Que este tipo de esfuerzos de «racionalización» de la historia pueden a veces degenerar en paranoia está sobradamente atestiguado, pero es extraño que este virus haya llegado a prender, aunque sea anecdóticamente, en la mentalidad científica de
Marx, pues esta mentalidad es por naturaleza enemiga, como acabamos de sugerir, de teorías conspiratorias y sociedades secretas. Es posible que el acoso de los enemigos políticos y de los rivales revolucionarios, y la necesidad constante de integrar todos estos datos en una estrategia de alcance histórico-práctico e ideológicamente compacta contribuyese a abrir un hueco –en la perspectiva de
Marx– a las «tramas ocultas» internacionales y a los «gobiernos en la sombra», muy especialmente cuando descubrió entre sus filas, en uno de sus más insistentes aduladores (que lo animaba a escribir sus interminables panfletos contra sus rivales «socialistas»), a un agente secreto del ubicuo Gobierno prusiano contra el que había sido advertido repetidamente, negándose siempre a considerar siquiera esa posibilidad. Así lo prueba la existencia de una curiosa colección de artículos de
Marx (resumida como
Historia diplomática secreta del siglo XVIII), que gira en torno a su obstinada convicción –aderezada con el estudio minucioso de documentos parlamentarios de la biblioteca del British Museum– de que los zares de Rusia habían estado sobornando a los políticos whigs británicos desde el siglo XVIII hasta la Guerra de Crimea y, a través de tales sobornos, ejerciendo un secreto control de la política exterior del imperio, algo que
Marx veía particularmente ejemplificado en la figura de Lord Palmerston, varias veces ministro y luego jefe del Gobierno británico, aunque declaradamente contrario a las políticas rusas. Quizás es imposible, cuando se pretende a la vez hacer ciencia objetiva y política partidaria, no verse atrapado en este tipo de trampas.

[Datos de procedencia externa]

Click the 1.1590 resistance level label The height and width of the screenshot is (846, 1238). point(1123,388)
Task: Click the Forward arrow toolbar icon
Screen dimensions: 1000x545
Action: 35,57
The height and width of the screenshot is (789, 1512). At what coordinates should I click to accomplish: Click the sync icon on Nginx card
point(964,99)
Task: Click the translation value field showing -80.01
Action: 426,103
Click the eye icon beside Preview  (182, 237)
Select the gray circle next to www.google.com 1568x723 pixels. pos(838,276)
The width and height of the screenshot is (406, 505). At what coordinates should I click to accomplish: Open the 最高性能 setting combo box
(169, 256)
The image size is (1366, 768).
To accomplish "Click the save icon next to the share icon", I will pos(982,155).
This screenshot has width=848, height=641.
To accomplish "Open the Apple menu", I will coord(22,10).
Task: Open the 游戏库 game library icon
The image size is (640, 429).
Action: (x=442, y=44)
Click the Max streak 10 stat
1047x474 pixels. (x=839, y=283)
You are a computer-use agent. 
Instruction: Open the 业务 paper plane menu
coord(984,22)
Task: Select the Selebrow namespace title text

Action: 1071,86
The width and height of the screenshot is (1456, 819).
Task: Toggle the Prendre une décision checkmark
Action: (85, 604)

Pero se diría que, aunque un revolucionario (y más aún si tiene algo de periodista) no puede nunca desdeñar ocasiones propagandísticas como la de denunciar a un primer ministro corrupto al servicio de un imperio extranjero (hoy, como en el siglo XIX, carnaza de primer rango para los tabloides populares), incluso aunque no tenga plena certeza del asunto, no es este tipo de «secreto» el que se empeña en descubrir quien quiere elevar la historia al rango de ciencia, haciendo con ella lo que hizo con la Física
Newton o con la Biología
Darwin (a quien, dicho sea de paso, nunca pretendió
Marx dedicarle
El Capital, al contrario de lo que dice una leyenda urbana al parecer indestructible). Si algún «secreto» hay que desvelar en el funcionamiento de la historia, este ha de ser más bien, de acuerdo con la inspiración hegeliana de la empresa, el de la «lógica interna» que preside su despliegue. Ciertamente,
Hegel pretendía llevar la razón a la historia elevándose desde la sucesión «externa» de los hechos (reinados, dinastías, batallas y batallitas) hasta sus conexiones «internas» y necesarias;
Marx no admitía semejante necesidad «metafísica», pero, aunque la historia esté regida, a sus ojos, por la contingencia, aunque sus encuentros y despliegues no sean enteramente fatales, sí que alberga –a su modo de ver–núcleos de consistencia cuyos preceptos sería posible describir y de acuerdo con cuya lógica podría intentarse un proceso relevante de transformación de los mismos. En este punto, pues, la cuestión no sólo deja ya de ser la del hombre privado Karl, sino también la del dirigente revolucionario
Marx (un dirigente que, a pesar de estar involucrado en dos de los principales acontecimientos revolucionarios de la Europa de su tiempo –la Revolución de 1848 y la Comuna de París–, no organizó ninguna revolución triunfante a lo largo de su vida), para convertirse en la cuestión de
Marx como teórico, como el «hombre de Wissenschaft» que, según
Sperber, siempre quiso ser. ¿Fue
Marx, en verdad, capaz de descubrir algún secreto decisivo acerca del funcionamiento histórico de las sociedades modernas? ¿Contribuyó a desvelar el misterio antes evocado de la pobreza masiva de la inmensa mayoría de la humanidad, que aún hoy experimenta mayoritariamente su despojamiento como una fatalidad o como una catástrofe natural?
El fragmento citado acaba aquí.